## Your assignment
Starting at the line with "Where should I click to: Click Update", return every line through the final one of the data, word for word. Pictures stay out.

## Supplied material
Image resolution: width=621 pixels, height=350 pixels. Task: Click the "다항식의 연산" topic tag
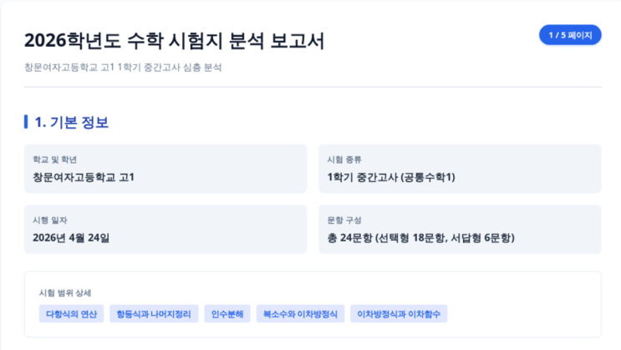pyautogui.click(x=70, y=314)
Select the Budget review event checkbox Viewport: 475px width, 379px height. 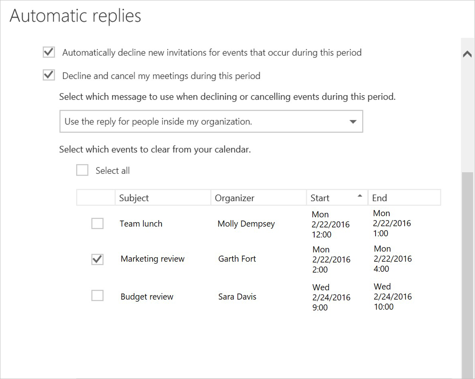click(97, 296)
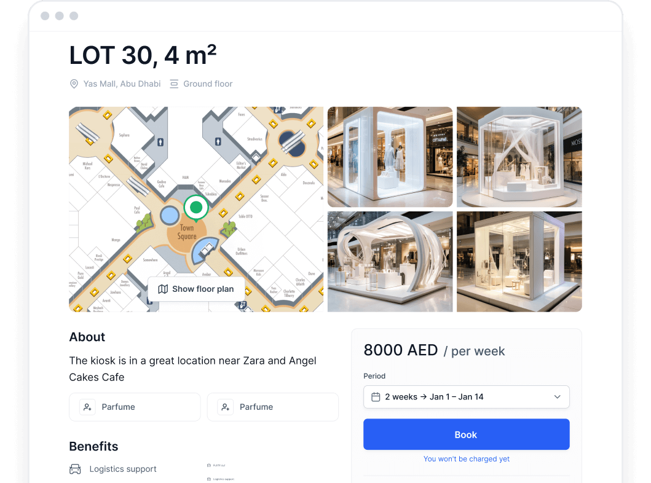Click the map icon in Show floor plan
The height and width of the screenshot is (483, 651).
coord(163,289)
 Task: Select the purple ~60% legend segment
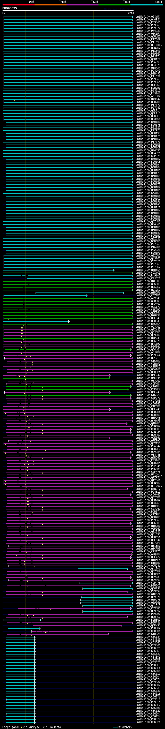[82, 5]
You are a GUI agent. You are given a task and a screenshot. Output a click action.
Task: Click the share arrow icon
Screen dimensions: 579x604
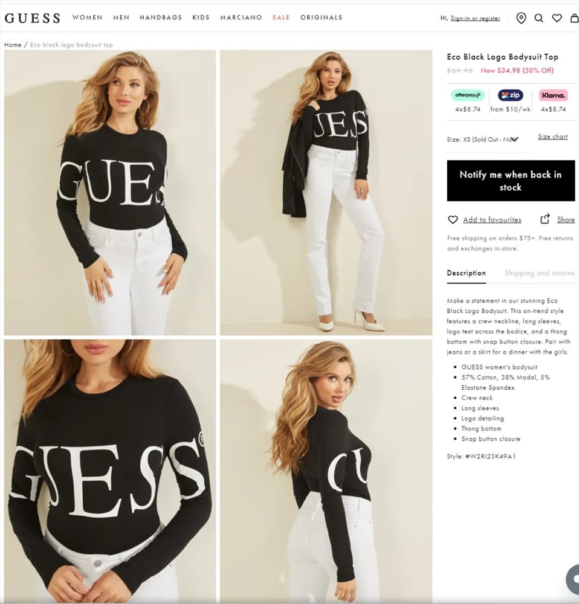pos(545,219)
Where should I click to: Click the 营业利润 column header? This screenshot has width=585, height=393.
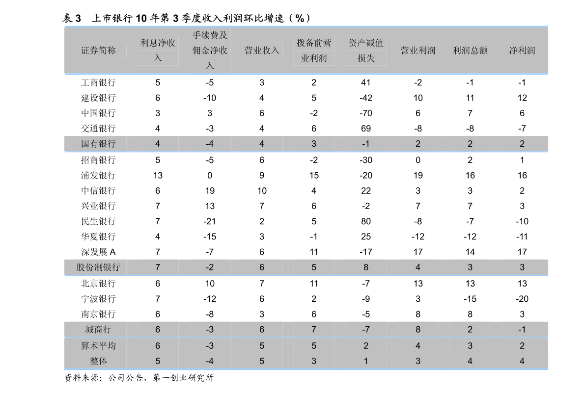418,50
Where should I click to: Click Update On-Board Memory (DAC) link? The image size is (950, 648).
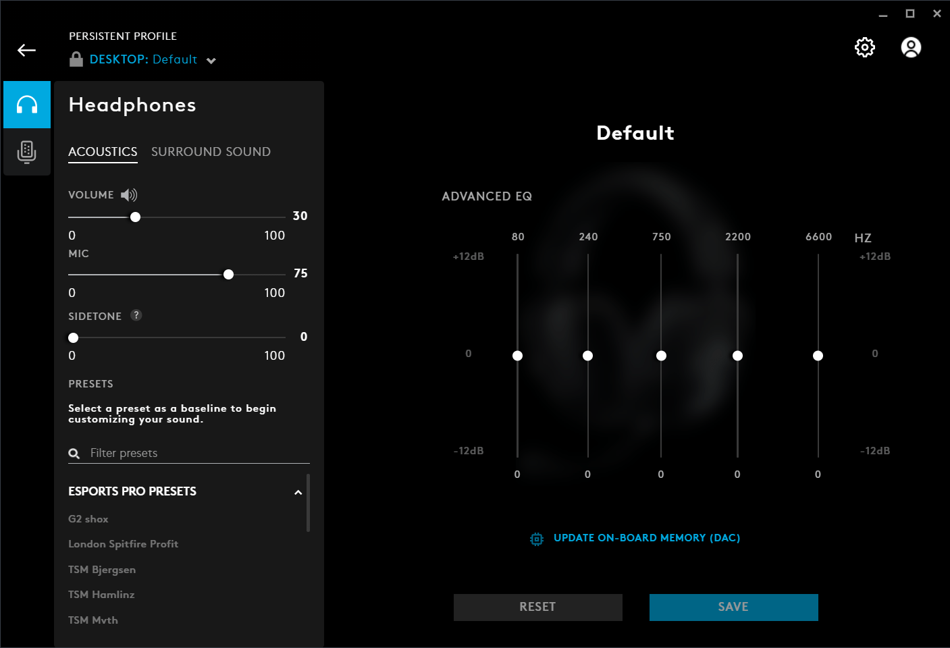coord(646,538)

## Task solution
Where should I click to: Click Update On-Board Memory (DAC) link? The image size is (950, 648).
coord(646,538)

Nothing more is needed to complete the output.